Israeli cinematographer (1908–1975)

Jakob Jonilowicz (יעקב יונילוביץ; 1908–1975) was an Israeli cinematographer.

Jonilowicz was born in Vilna (later Vilnius), Russian Empire. He studied cinematography in Paris.

In 1936 he was the director of photography for the film Yidl Mitn Fidl, Yiddle with his Fiddle.

After the 1939 German invasion of Poland, Jonilowicz returned to his hometown to help his family.
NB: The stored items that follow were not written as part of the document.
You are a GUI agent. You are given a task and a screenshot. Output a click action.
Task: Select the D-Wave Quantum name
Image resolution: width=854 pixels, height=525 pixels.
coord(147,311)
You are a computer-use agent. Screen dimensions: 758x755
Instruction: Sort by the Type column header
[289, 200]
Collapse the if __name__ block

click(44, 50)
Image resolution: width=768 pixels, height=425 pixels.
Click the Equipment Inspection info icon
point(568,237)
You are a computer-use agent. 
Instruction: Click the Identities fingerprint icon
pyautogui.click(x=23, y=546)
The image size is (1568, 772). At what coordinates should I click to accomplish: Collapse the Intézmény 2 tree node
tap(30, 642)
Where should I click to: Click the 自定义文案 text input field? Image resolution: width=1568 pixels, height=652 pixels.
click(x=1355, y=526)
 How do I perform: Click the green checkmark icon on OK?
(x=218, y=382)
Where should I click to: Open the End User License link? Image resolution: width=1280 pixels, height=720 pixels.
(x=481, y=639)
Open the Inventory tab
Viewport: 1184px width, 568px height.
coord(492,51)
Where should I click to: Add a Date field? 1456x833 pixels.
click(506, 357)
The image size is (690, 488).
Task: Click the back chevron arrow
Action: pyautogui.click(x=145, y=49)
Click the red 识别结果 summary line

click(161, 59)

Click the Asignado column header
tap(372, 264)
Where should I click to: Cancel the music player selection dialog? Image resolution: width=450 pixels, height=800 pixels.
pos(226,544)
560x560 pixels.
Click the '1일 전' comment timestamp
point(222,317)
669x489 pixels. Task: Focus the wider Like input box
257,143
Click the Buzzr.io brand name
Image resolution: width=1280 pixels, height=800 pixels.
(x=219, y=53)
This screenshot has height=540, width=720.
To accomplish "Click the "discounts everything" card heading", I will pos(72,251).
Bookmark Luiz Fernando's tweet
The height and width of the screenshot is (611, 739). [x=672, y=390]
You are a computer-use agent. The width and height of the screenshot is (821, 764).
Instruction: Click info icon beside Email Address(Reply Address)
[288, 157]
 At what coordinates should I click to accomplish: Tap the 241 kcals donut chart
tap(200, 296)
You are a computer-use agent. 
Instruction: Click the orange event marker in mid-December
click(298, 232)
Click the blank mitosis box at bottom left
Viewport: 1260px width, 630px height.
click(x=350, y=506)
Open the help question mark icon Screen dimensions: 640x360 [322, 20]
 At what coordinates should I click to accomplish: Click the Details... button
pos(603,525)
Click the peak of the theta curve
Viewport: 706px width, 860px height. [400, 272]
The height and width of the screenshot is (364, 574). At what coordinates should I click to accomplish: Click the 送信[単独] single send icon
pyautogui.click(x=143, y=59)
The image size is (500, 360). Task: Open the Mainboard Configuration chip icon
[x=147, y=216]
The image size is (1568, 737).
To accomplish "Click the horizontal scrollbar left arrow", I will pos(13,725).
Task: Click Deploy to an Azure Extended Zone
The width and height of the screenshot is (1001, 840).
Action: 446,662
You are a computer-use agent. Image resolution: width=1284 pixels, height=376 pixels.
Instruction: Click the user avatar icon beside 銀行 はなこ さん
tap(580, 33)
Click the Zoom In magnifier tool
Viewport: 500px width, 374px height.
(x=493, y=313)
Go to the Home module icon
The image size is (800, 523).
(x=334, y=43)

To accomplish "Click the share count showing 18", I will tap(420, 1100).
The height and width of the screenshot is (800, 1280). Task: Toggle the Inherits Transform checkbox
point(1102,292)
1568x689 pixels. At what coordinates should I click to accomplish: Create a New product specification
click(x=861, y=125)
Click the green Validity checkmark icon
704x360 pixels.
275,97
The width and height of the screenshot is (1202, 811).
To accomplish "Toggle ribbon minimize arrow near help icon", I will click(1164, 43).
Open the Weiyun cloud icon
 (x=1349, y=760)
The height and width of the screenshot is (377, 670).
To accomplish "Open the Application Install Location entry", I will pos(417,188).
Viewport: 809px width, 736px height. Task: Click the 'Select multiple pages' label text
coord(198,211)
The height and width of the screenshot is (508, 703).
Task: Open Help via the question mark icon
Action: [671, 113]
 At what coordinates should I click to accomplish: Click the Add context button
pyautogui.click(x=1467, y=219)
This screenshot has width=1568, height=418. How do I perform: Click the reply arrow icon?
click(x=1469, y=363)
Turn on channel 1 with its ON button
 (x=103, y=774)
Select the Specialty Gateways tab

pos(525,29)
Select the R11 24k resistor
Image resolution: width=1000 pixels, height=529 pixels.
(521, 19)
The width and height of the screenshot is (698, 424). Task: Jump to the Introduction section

After he survived the Holocaust, he was director of photography for Long Is the Road, a German film made in 1947 and 1948. Later he moved to Israel.

Jonilowicz was cinematographer on the following films:
- Tent City – Ir Ha’ohalim, Israel, 1951
- Et La Noce Dansait presented in Cannes Film Festival, 1952
- Break of Day, Israel, 1952–1953
- Transition, US, 1954

In 1961 in Jerusalem, he filmed the trial of Nazi war criminal Adolf Eichmann.

Jonilowicz was married to Dolly Kobryner Jonilowicz, a New York-born film editor who was killed by Germans in occupied Poland during World War II. In 1953, he and his second wife, Hanna, had a daughter in Israel, Tali.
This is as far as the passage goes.